0 Members and 1 Guest are viewing this topic.

Offline ba8y

  • /dev/null
  • *
  • Posts: 15
  • Cookies: -3
    • View Profile
pentesting data management
« on: July 29, 2014, 08:24:36 am »
Could you show me how to manage data during pentesting ? 
Text and directory are mine, and they tie me.


Offline voodoo

  • Serf
  • *
  • Posts: 42
  • Cookies: 4
  • Try Harder
    • View Profile
    • Security Voodoo
Re: pentesting data management
« Reply #1 on: July 29, 2014, 08:35:53 am »
There are many methods to do this.  It comes down to finding a software solution and method that makes sense to you.  I would advise looking into basKet or Dradis.  Dradis is my personal favorite as it allows for easy collaboration.
keep it simple

Offline Architect

  • Sir
  • ***
  • Posts: 428
  • Cookies: 56
  • STFU
    • View Profile
    • Rootd IRC
Re: pentesting data management
« Reply #2 on: July 29, 2014, 06:36:38 pm »
@noncetonic: That setup is pretty interesting. For pentests and red teaming I used to have two different laptops. One was my home computer which was secured with a fingerprint scanner (not shitty windows fp scanner but a real scanner hooked to it via USB which cost me a few hundred bucks) and a pass phrase, as well as LUKS and the usual. My pentest machine was sort of the same thing but no fp scanner, just killallthehumans (github is your friend if you don't know), which separated the shadow file from the actual system, making it impossible to use without a USB drive which contained a GPG encrypted shadow copy.
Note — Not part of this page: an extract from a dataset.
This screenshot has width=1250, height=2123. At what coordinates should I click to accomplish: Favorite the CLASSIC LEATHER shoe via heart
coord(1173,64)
I also had a passphrase of 7 words, and Prey anti-theft. Prey was basically the only way to track my setup since I was using Tor for everything, and spoofing my mac, and so no one but NSA could do much in the way of tracing MAC or whatever. This was to make my computer a stealthy pentest machine. Not to mention, when I had free time, I recompiled SSH etc. when allowed, so anybody who was nmapping my shit wouldn't find anything but the name, not the version. There was also a secure anti-fingerprint software I ran that killed any trace of history, logs included, that I defined in a userdb.task file.


I used this setup until a few years ago when my house was broken into and they stole everything.. the laptop was probably DBAN'd and the fp scanner sold on eBay. I found some of my old hardware on random craigslist ads and shit. Was a hard thing to see.

Offline gray

  • Serf
  • *
  • Posts: 33
  • Cookies: 16
    • View Profile
Re: pentesting data management
« Reply #3 on: July 29, 2014, 09:42:38 pm »
Wow, you guys are using some interesting setups, I am going to borrow from your ideas in improving my own!
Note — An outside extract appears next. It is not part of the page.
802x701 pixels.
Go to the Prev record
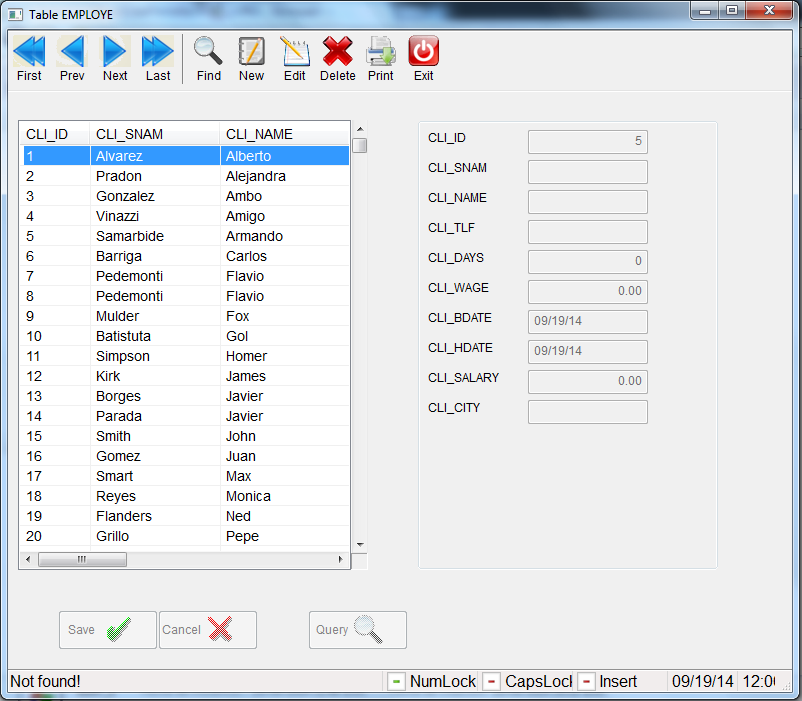coord(71,57)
Although I am not a pentester (yet), I like BasKet Note Pads for note taking and keeping stuff organized. Dradis and MagicTree are also good alternatives, I personally haven't played with them much yet, but seen them used with teams, when multiple people need to share their findings.

I suppose where note taking applications are concerned, it all boils down to what you're comfortable with and how you like to organize your information.

Offline ba8y

  • /dev/null
  • *
  • Posts: 15
  • Cookies: -3
    • View Profile
Re: pentesting data management
« Reply #4 on: July 30, 2014, 04:56:03 am »
Thanks for sharing.

@noncetonic:  "Within each client truecrypt archive I would create a folder for every portion of the pentest (internal, external, webapp, physical, etc.) that rested inside of a folder created for the year of the test (many clients want to be tested multiple times a year or at least once every year)."

This is a good idea. What I've done is to create a folder, ex: "2014_07_07_CompanyName", and place all (text, burpsuite log, zip, pictures and so on) here without labels. It's hard to get useful information quickly when the data is big enough.   

Now, [metasploit] + [Dradis / Magictree / Kavsir ] is my choice. Dradis always save the data as an attachment except something supported, and what we need is visual data(ex, text). Magictree is so simple. Kavsir is complex to setup, and we need redo it again and again  when the workplace is changed.   

@Architect: Your ideas can contribute the part "Anonymity".


[Clear structure] and [quick information search] are the keys.